Trzech górników zostało rannych, 37 uznano za zaginionych po eksplozji w kopalni węgla kamiennego "Karol Marks" w Jenakiewie na Ukrainie. Wczoraj w kopalni wstrzymano pracę, bo jak wykazała kontrola, dochodziło tam do naruszeń zasad bezpieczeństwa.

W czasie wybuchu pod ziemią przebywała ekipa techniczna, która zabezpieczała maszyny i wyrobiska. Eksplozja była tak silna, że podmuch ranił pracujących na powierzchni czterech robotników, wybił szyby w budynku administracyjnym kopalni i uszkodził windę.
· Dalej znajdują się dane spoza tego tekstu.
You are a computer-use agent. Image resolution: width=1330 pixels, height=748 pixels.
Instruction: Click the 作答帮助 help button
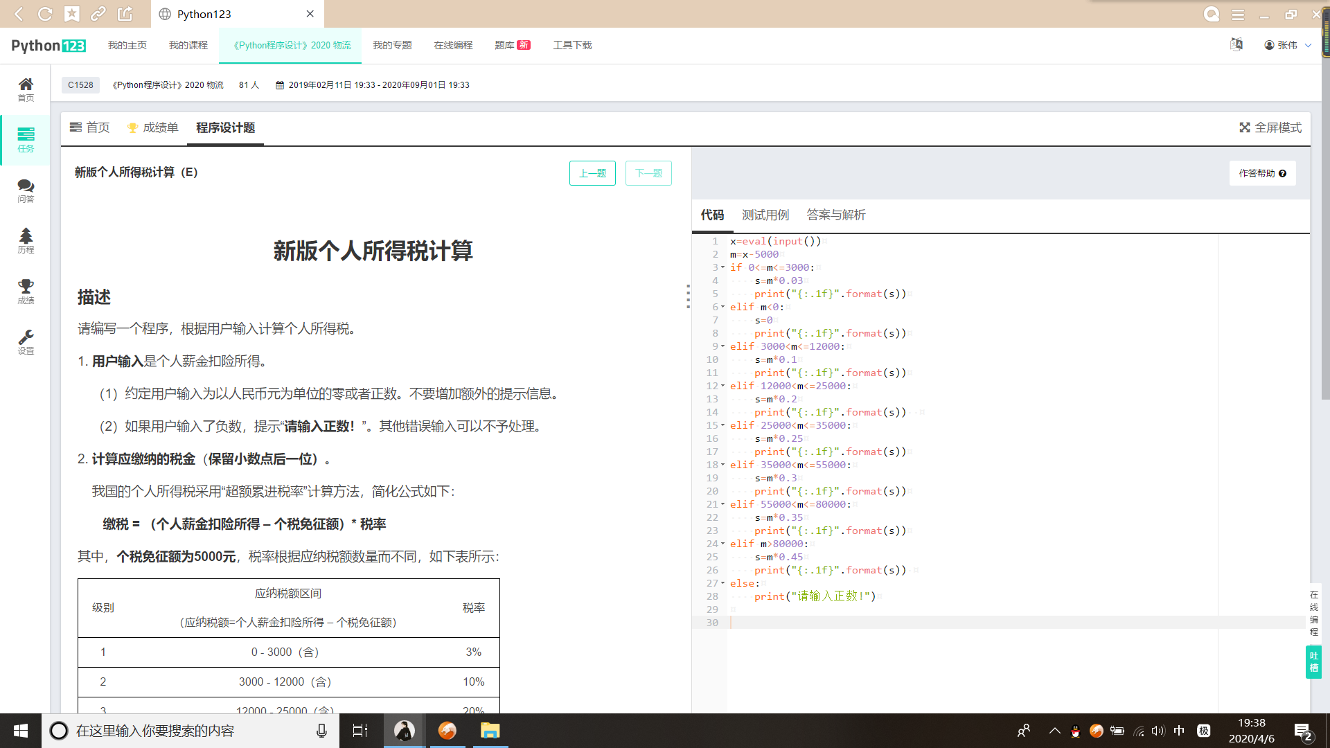coord(1262,173)
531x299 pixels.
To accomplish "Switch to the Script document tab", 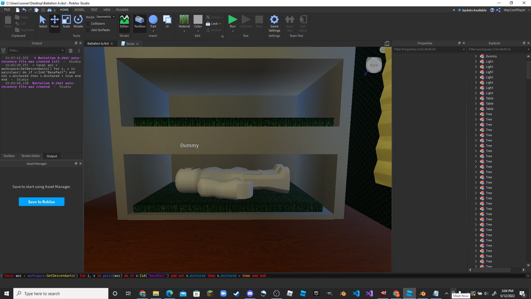I will [130, 44].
Ukraiński minister przemysłu węglowego Wiktor Połtawec poinformował, że ratownicy nie mogą na razie dotrzeć na miejsce wypadku. Wysłaliśmy na dół dwie bezzałogowe gondole, ale po dotarciu 600 metrów w dół nie mogły one posuwać się dalej. Przygotowujemy nową klatkę ze sprzętem łącznościowym i wyślemy na dół ludzi, by ustalili, co stało się z gondolami - stwierdził.

Wicepremier Ukrainy Ołeksandr Turczynow zapowiedział, że po tej tragedii liczący 110 lat zakład zostanie ostatecznie zamknięty.